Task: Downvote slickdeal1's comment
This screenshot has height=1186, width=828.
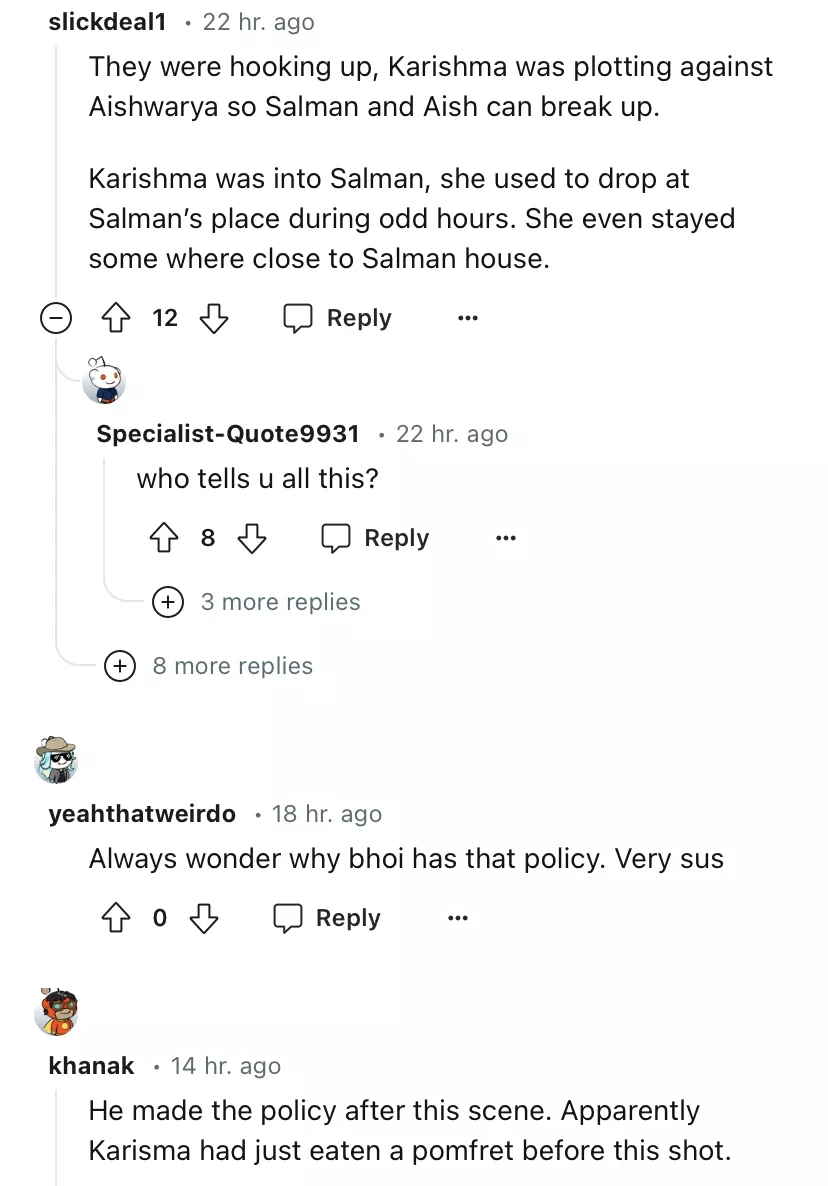Action: coord(214,319)
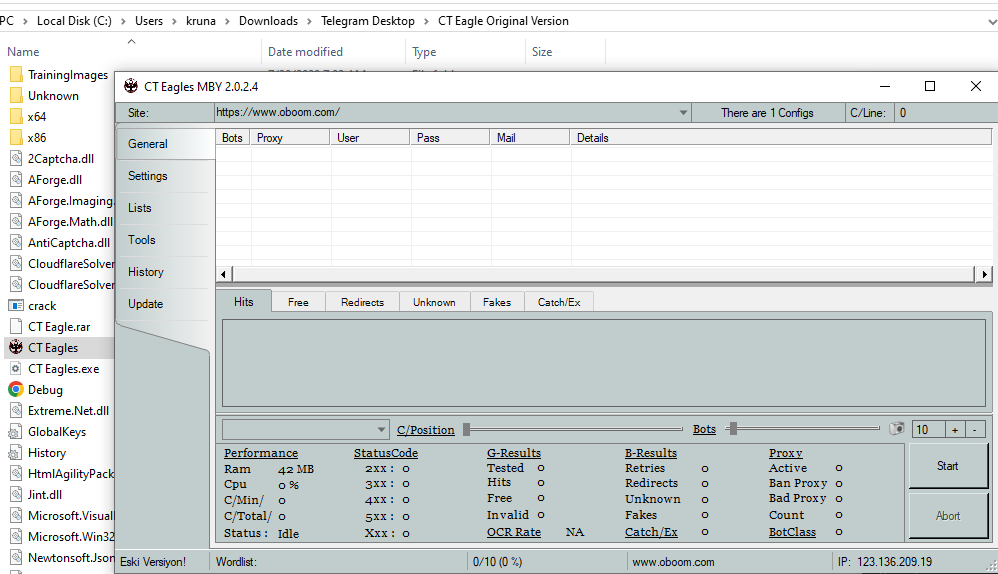
Task: Switch to the Settings tab in sidebar
Action: point(148,176)
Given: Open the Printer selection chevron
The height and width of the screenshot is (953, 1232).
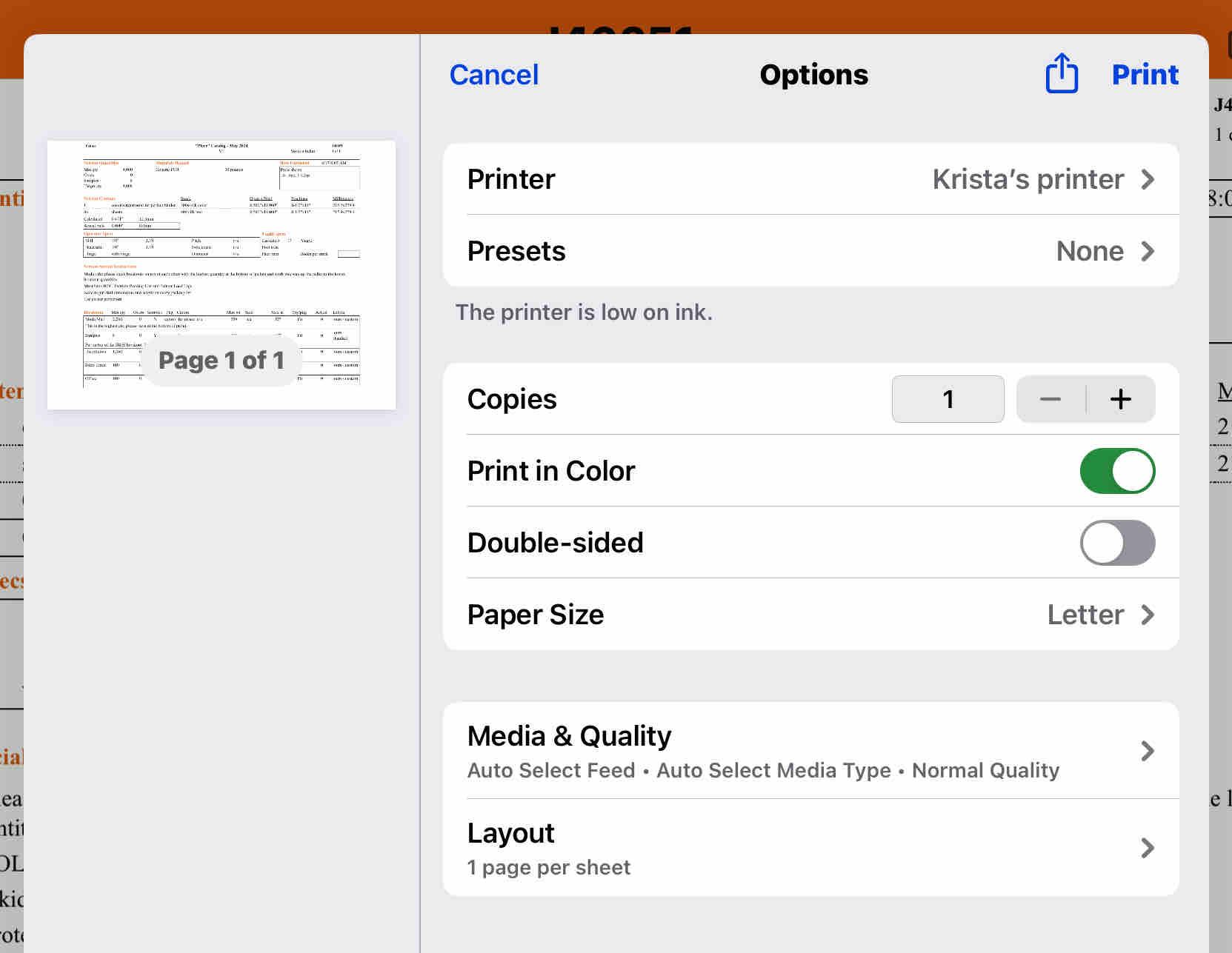Looking at the screenshot, I should click(x=1148, y=179).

• [EXERCISE OBJECTIVE] Your response must reproduce every line of the data exactly, with images omitted.

• [COMPLETED EXERCISE]
Task: Downvote slickdeal1's comment
This screenshot has height=1186, width=828.
Action: coord(214,319)
Task: Switch to the Settings tab in sidebar
Action: point(148,176)
Given: Open the Printer selection chevron
The height and width of the screenshot is (953, 1232).
Looking at the screenshot, I should click(x=1148, y=179).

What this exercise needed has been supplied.